▶ _The task_:
Reproduce the text of every entry below word for word, leaving out the pictures.

====== Records for this task ======

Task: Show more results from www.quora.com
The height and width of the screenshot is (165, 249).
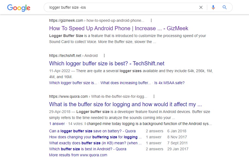Action: (x=78, y=155)
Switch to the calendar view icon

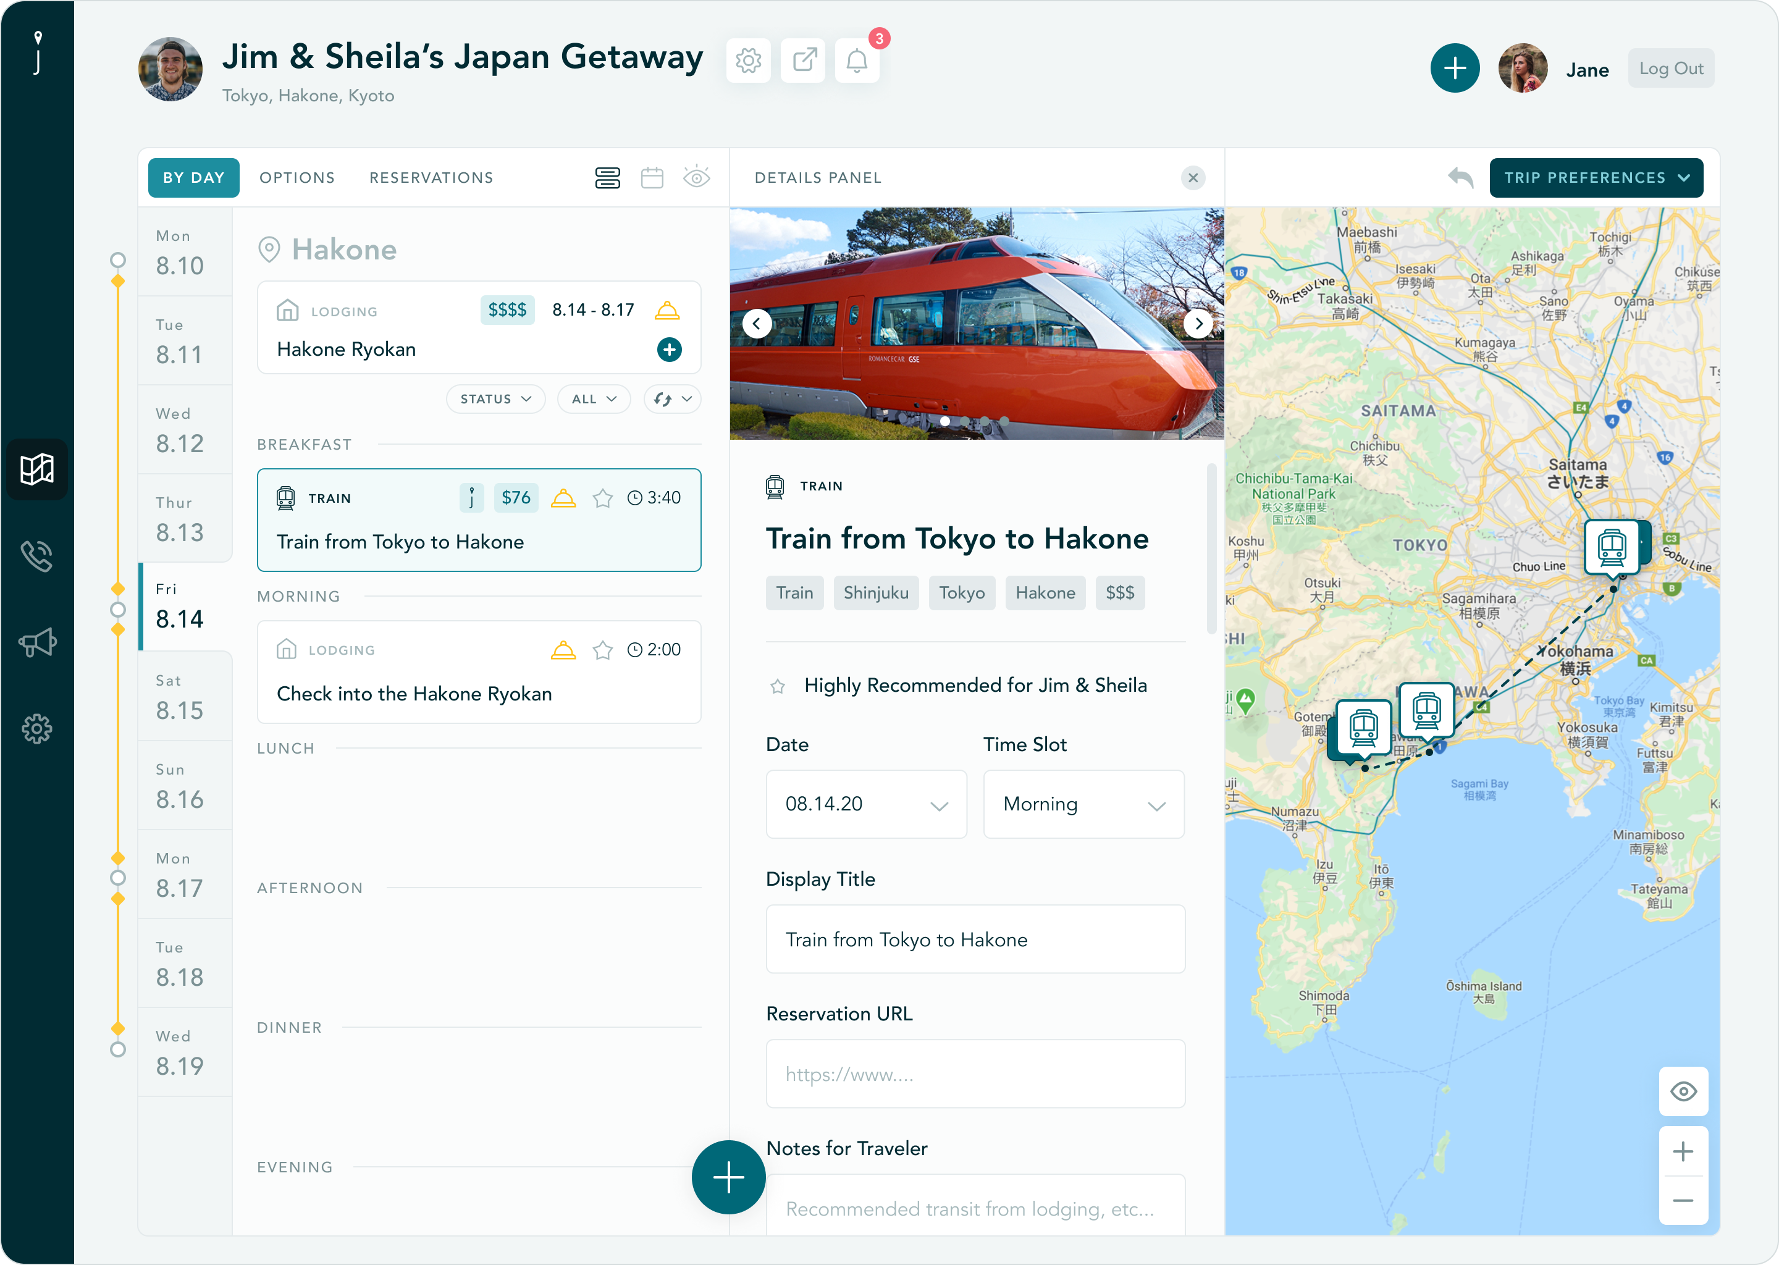pyautogui.click(x=652, y=178)
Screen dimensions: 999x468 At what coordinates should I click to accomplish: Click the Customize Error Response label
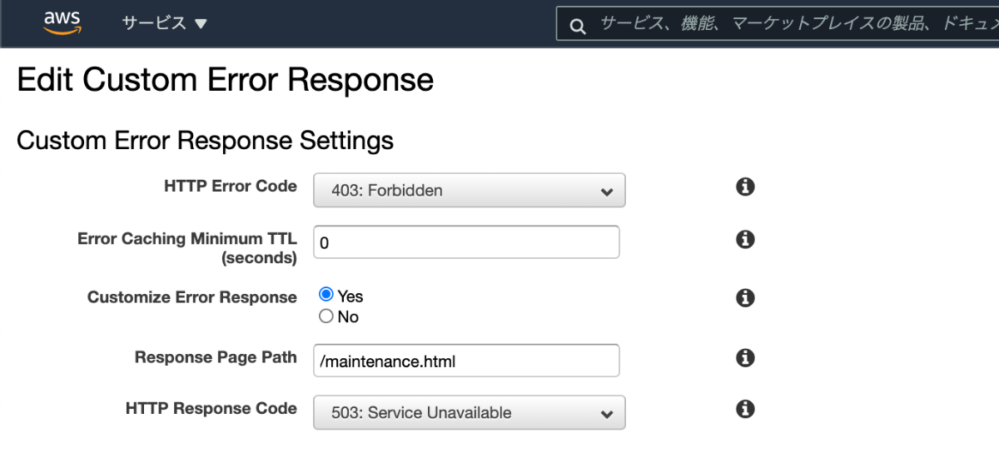coord(192,297)

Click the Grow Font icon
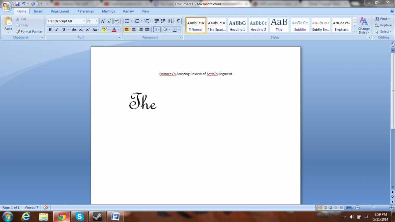(x=102, y=21)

======

▶ _Response below_:
Task: Show more results from www.quora.com
The height and width of the screenshot is (165, 249).
Action: (x=78, y=155)
Switch to the calendar view icon

pyautogui.click(x=652, y=178)
Screen dimensions: 999x468 At what coordinates should I click to accomplish: Click the Customize Error Response label
coord(192,297)

Click the Grow Font icon
(x=102, y=21)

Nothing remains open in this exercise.